--- Records for the exercise Enclosed Below ---

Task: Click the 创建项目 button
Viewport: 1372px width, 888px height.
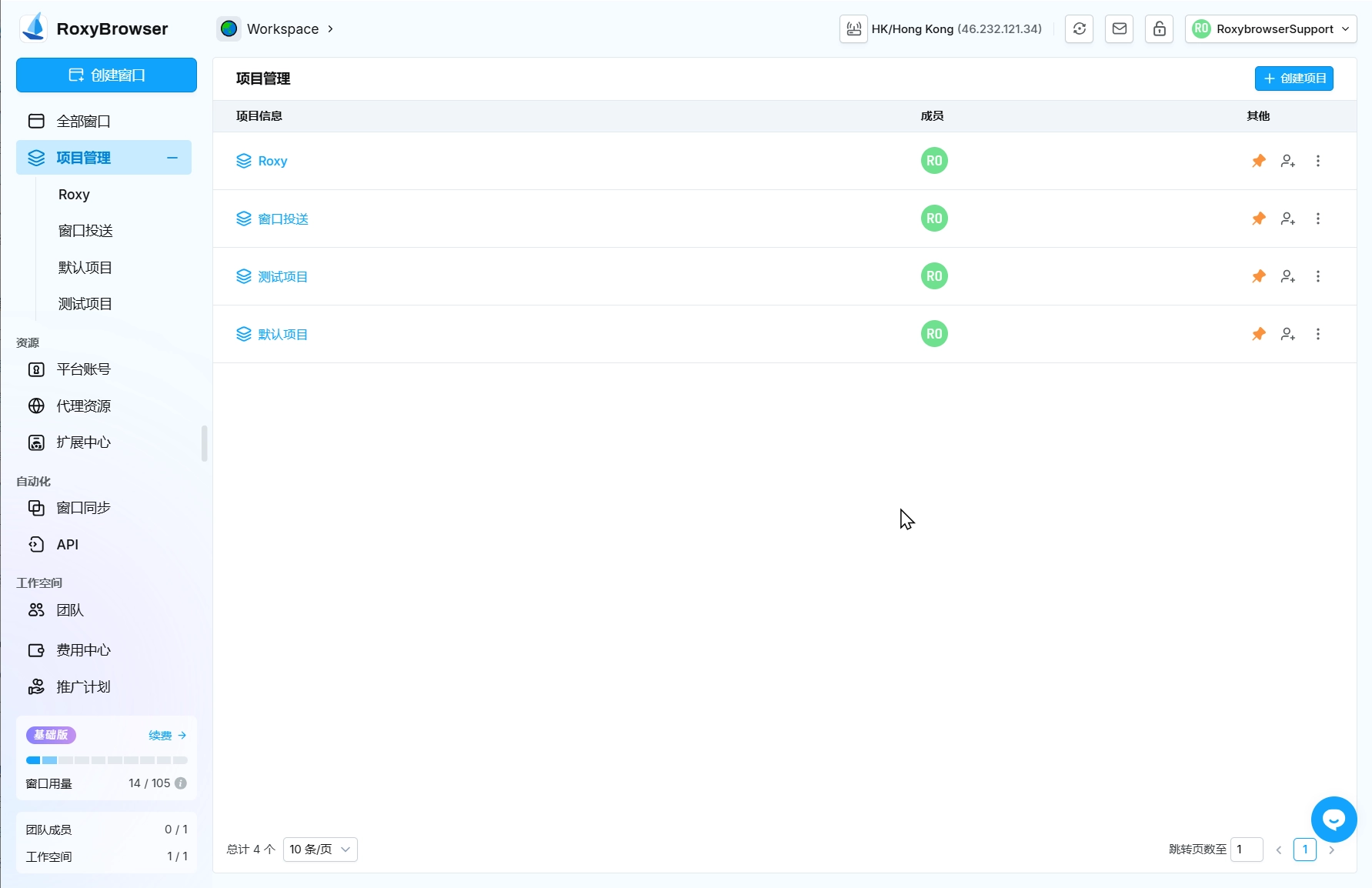Action: (x=1294, y=78)
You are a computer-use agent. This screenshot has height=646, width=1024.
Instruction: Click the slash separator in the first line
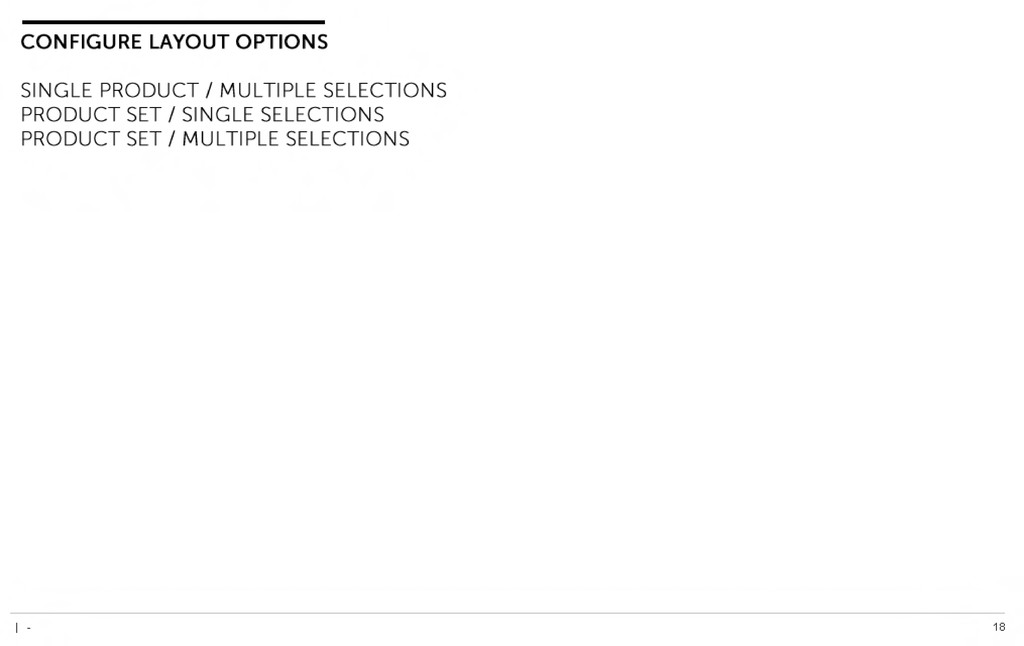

--- End of Enclosed Records for the exercise ---

**Problem to work on:** Can you quote exactly, and only, the lines from the one containing "You are a computer-use" through the last line of the records above, keeping both ends and leaving out any pictures?

**Response area:**
You are a computer-use agent. This screenshot has height=646, width=1024.
Instruction: Click the slash separator in the first line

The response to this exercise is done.